[Intel-xe] [PATCH v2 1/2] drm/xe: Avoid 64-bit register reads
Gustavo Sousa
gustavo.sousa at intel.com
Thu Aug 24 14:12:20 UTC 2023
Quoting Matt Roper (2023-08-22 21:33:13-03:00)
>Intel hardware officially only supports GTTMMADR register accesses of
>32-bits or less (although 64-bit accesses to device memory and PTEs in
>the GSM are fine). Even though we do usually seem to get back
>reasonable values when performing readq() operations on registers in
>BAR0, we shouldn't rely on this violation of the spec working
>consistently. It's likely that even when we do get proper register
>values back the hardware is internally satisfying the request via a
>non-atomic sequence of two 32-bit reads, which can be problematic for
>timestamps and counters if rollover of the lower bits is not considered.
>
>Replace xe_mmio_read64() with xe_mmio_read64_2x32() that implements
>64-bit register reads as two 32-bit reads and attempts to ensure that
>the upper dword has stabilized to avoid problematic rollovers for
>counter and timestamp registers.
>
>v2:
> - Move function from xe_mmio.h to xe_mmio.c. (Lucas)
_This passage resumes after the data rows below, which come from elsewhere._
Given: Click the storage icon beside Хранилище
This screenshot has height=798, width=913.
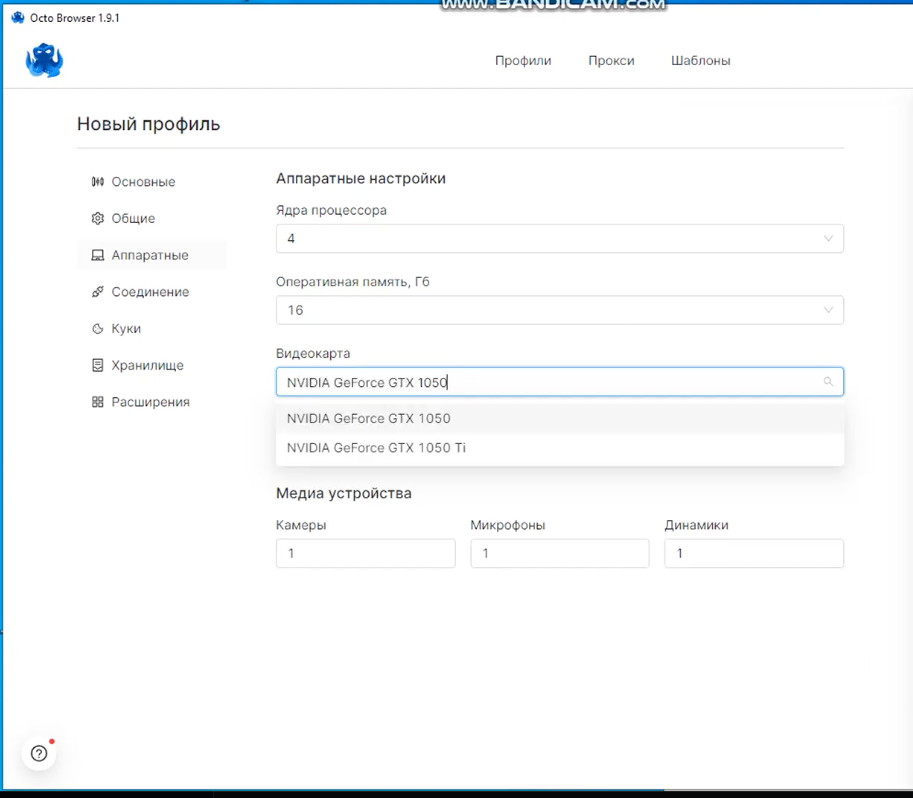Looking at the screenshot, I should (x=98, y=365).
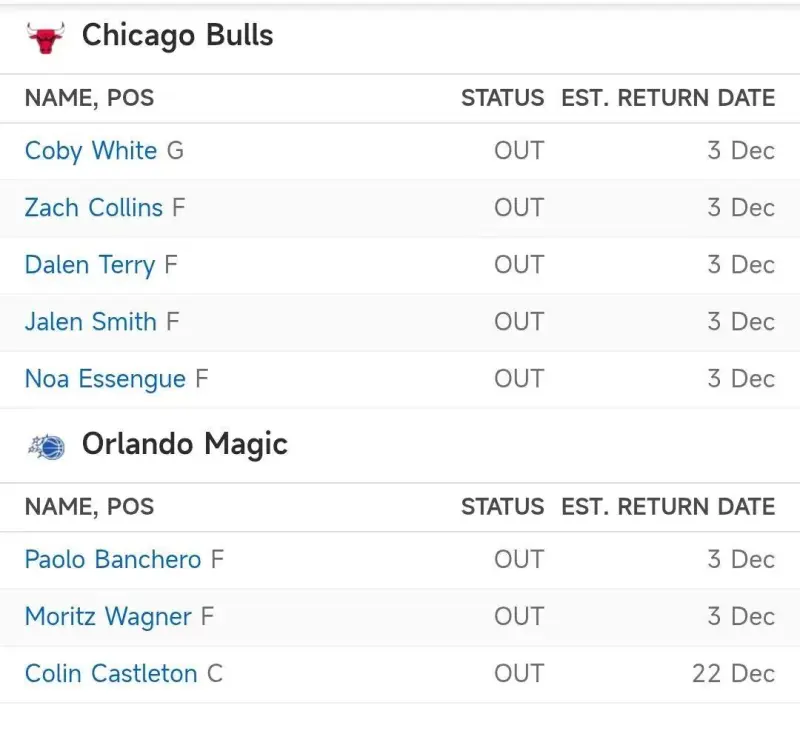Screen dimensions: 800x731
Task: Click on Jalen Smith's name
Action: pos(90,322)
> - Convert comment to kerneldoc and note that it shouldn't be used on
> registers where reads may trigger side effects. (Lucas)
>
>Bspec: 60027
>Signed-off-by: Matt Roper <matthew.d.roper at intel.com>
>Reviewed-by: Lucas De Marchi <lucas.demarchi at intel.com>
>Reviewed-by: José Roberto de Souza <jose.souza at intel.com>
>---
> drivers/gpu/drm/xe/xe_mmio.c | 56 ++++++++++++++++++++++++--
> drivers/gpu/drm/xe/xe_mmio.h | 12 +-----
> drivers/gpu/drm/xe/xe_ttm_stolen_mgr.c | 6 +--
> 3 files changed, 58 insertions(+), 16 deletions(-)
>
>diff --git a/drivers/gpu/drm/xe/xe_mmio.c b/drivers/gpu/drm/xe/xe_mmio.c
>index bb6823db14d4..c2ec52eefb2e 100644
>--- a/drivers/gpu/drm/xe/xe_mmio.c
>+++ b/drivers/gpu/drm/xe/xe_mmio.c
>@@ -228,7 +228,7 @@ int xe_mmio_tile_vram_size(struct xe_tile *tile, u64 *vram_size, u64 *tile_size,
> reg = xe_gt_mcr_unicast_read_any(gt, XEHP_FLAT_CCS_BASE_ADDR);
> offset = (u64)REG_FIELD_GET(GENMASK(31, 8), reg) * SZ_64K;
> } else {
>- offset = xe_mmio_read64(gt, GSMBASE);
>+ offset = xe_mmio_read64_2x32(gt, GSMBASE);
> }
>
> /* remove the tile offset so we have just the available size */
>@@ -326,7 +326,7 @@ static void xe_mmio_probe_tiles(struct xe_device *xe)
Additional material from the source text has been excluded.